Эта притча беспощадно вырывает сентиментальные струны души. Нежелание богов творить добро вызывает человеческий бунт, рождая непримиримых борцов. Два пластических рисунка, созданных актрисой Александрой Урсуляк в ролях Шен Те и Шуй Та — мужской и женский — завораживают невероятной органикой, в которых переплетены любовь, нежность, ранимость, но все это вынужденно сокрыто под броней зла: только так, оказывается, можно сохранить человеческое лицо. Подобное противоречие способно вызвать лишь ярость проклятий и внутреннее сопротивление. Срастание добра и зла в одно вызывают ассоциации с хирургической пластической операцией. Швы подчеркнуты гримом. Зло встраивается в пластику добра подобно тому, как пластический хирург вшивает силикон в живую плоть. Однако сюжет о вивисекции превращается в завораживающее зрелище.

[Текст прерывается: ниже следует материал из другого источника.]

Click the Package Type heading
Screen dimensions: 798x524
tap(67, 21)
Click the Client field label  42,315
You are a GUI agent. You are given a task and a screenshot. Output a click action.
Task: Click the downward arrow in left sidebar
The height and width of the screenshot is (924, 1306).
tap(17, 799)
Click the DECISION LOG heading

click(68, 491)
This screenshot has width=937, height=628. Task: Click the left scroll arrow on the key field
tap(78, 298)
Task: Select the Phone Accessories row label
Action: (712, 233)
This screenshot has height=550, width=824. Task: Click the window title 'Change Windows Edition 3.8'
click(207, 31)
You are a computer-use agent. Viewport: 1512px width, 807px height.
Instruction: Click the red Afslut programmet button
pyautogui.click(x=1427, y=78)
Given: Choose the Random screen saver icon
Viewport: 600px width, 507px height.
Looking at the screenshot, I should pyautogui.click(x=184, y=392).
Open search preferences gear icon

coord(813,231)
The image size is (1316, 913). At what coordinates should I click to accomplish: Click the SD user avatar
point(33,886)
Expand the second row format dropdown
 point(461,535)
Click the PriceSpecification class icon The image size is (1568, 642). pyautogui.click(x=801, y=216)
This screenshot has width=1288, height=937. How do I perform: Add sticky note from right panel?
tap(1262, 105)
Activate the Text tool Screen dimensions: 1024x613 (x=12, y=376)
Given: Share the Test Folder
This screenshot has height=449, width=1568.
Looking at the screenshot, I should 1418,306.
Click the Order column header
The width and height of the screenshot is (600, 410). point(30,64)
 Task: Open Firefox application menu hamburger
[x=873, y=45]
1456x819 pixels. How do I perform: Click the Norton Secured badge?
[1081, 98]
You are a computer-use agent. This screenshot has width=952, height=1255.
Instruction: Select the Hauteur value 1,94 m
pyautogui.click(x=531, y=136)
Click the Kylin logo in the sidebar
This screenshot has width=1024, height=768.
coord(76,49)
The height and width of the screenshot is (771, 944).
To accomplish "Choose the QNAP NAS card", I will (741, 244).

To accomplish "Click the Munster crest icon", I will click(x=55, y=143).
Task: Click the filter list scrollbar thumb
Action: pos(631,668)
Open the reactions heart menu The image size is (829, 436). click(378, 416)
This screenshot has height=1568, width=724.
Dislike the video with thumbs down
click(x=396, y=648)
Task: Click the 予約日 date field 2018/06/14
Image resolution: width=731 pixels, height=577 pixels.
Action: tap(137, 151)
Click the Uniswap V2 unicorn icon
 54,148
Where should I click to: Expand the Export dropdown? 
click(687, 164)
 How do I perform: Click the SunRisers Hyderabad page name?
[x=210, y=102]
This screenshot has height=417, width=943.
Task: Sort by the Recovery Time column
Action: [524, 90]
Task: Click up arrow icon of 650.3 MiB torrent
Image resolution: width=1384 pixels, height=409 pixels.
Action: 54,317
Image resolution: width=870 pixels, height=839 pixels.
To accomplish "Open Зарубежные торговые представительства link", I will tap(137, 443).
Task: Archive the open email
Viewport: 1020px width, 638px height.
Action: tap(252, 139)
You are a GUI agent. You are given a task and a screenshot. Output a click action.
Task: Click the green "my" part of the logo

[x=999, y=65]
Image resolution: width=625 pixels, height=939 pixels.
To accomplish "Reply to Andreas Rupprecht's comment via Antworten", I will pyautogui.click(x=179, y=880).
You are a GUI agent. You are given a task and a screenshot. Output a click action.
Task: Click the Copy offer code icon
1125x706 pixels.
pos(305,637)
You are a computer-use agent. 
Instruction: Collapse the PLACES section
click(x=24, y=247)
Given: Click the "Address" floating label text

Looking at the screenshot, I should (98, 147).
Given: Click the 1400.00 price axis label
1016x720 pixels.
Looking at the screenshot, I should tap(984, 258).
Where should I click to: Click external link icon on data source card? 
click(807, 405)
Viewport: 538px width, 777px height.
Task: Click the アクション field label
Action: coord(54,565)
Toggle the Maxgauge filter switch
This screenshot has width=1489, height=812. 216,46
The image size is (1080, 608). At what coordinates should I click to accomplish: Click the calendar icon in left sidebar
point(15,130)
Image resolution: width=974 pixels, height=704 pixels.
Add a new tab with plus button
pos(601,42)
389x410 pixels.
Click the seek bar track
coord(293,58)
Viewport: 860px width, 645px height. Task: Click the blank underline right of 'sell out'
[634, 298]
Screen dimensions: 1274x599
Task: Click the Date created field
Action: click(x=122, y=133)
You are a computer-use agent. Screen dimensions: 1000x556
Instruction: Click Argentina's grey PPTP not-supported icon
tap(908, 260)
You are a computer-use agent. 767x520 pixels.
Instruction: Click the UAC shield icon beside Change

Зонги на немецком языке задают темпоритм, тональность спектакля — жесткий аскетизм без мелодраматизма; мелодия припева расширяет среду за национальные границы. И агонизирующий крик в финале «Помогите!» как приговор миру — «божественные» задачи невозможно выполнить человеку.
Брехтовская драматургия не обязана быть линзой и фокусировать проблемы до состояния ожога, вспомним, самые сильные произведения о войне прежде всего говорили о мире.
Спектакли по пьесам Б. Брехта в этом сезоне оказались заметными постановками на московской сцене — показательны годы написания (1934–1938, 1940, 1941). К творчеству Брехта обратился и Московский Театр-Студия п/р О. Табакова («Страх и нищета в Третьей Империи»; реж. Александр Корученков). Оказалось, что Брехт не так прямолинейно однозначен, как традиционно привыкли его воспринимать, у него присутствуют потенции и других жанров — психологической драмы, любовной мелодрамы, комедии положений... «Страх и нищета в Третьей Империи» демонстрируют, как страх разъедает вначале одну человеческую сущность, а далее эта кислота вытравляет все связи общества, оставляя только животный инстинкт самосохранения. Из двадцати четырех эпизодов пьесы выбрано пять сцен. Одна из них — «Правосудие» с блестящей ролью Судьи (Александр Семчев), пожалуй, лучшей в сезоне актерской ролью второго плана, с точнейшей психологической партитурой. Смятение героя при выборе приговора по «скользкому» делу, — актуальнейшая сценическая публицистика. И досадно, что последняя часть («Нагорная проповедь») нивелировала предыдущие сцены о том смятении, которое испытывает человечество перед опасностью. Раскаленное напряжение оборачивается назидательностью и театрализованным пафосом.
Брехт стал для театра тем, чем для биологов является чашка Петри, приспособлением для опытов над живой материей. Ощущения, что некто инкогнито манипулирует с помощью лабораторных инструментов обществом, как живой биомассой, стало тревожной данностью сегодняшнего дня.